YOUR INSTRUCTIONS — Each entry below is to be returned exactly, with any pictures left out.

+===+

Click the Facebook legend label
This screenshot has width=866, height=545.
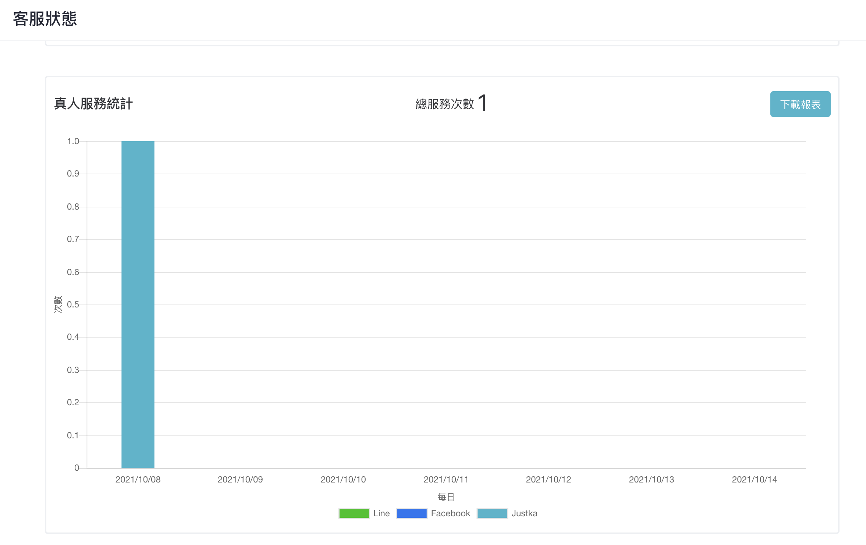click(451, 513)
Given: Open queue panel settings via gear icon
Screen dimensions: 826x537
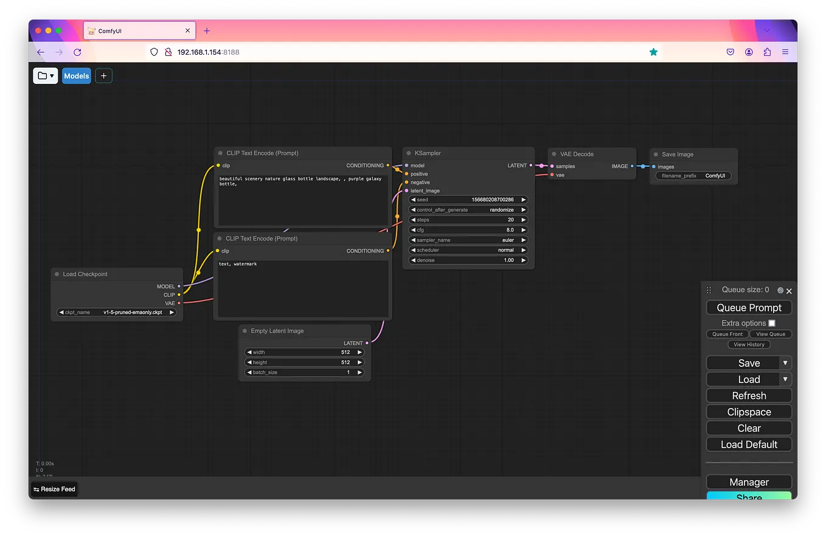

+===+

EXPECTED OUTPUT —
Click the Facebook legend label
This screenshot has width=866, height=545.
click(451, 513)
Given: Open queue panel settings via gear icon
Screen dimensions: 826x537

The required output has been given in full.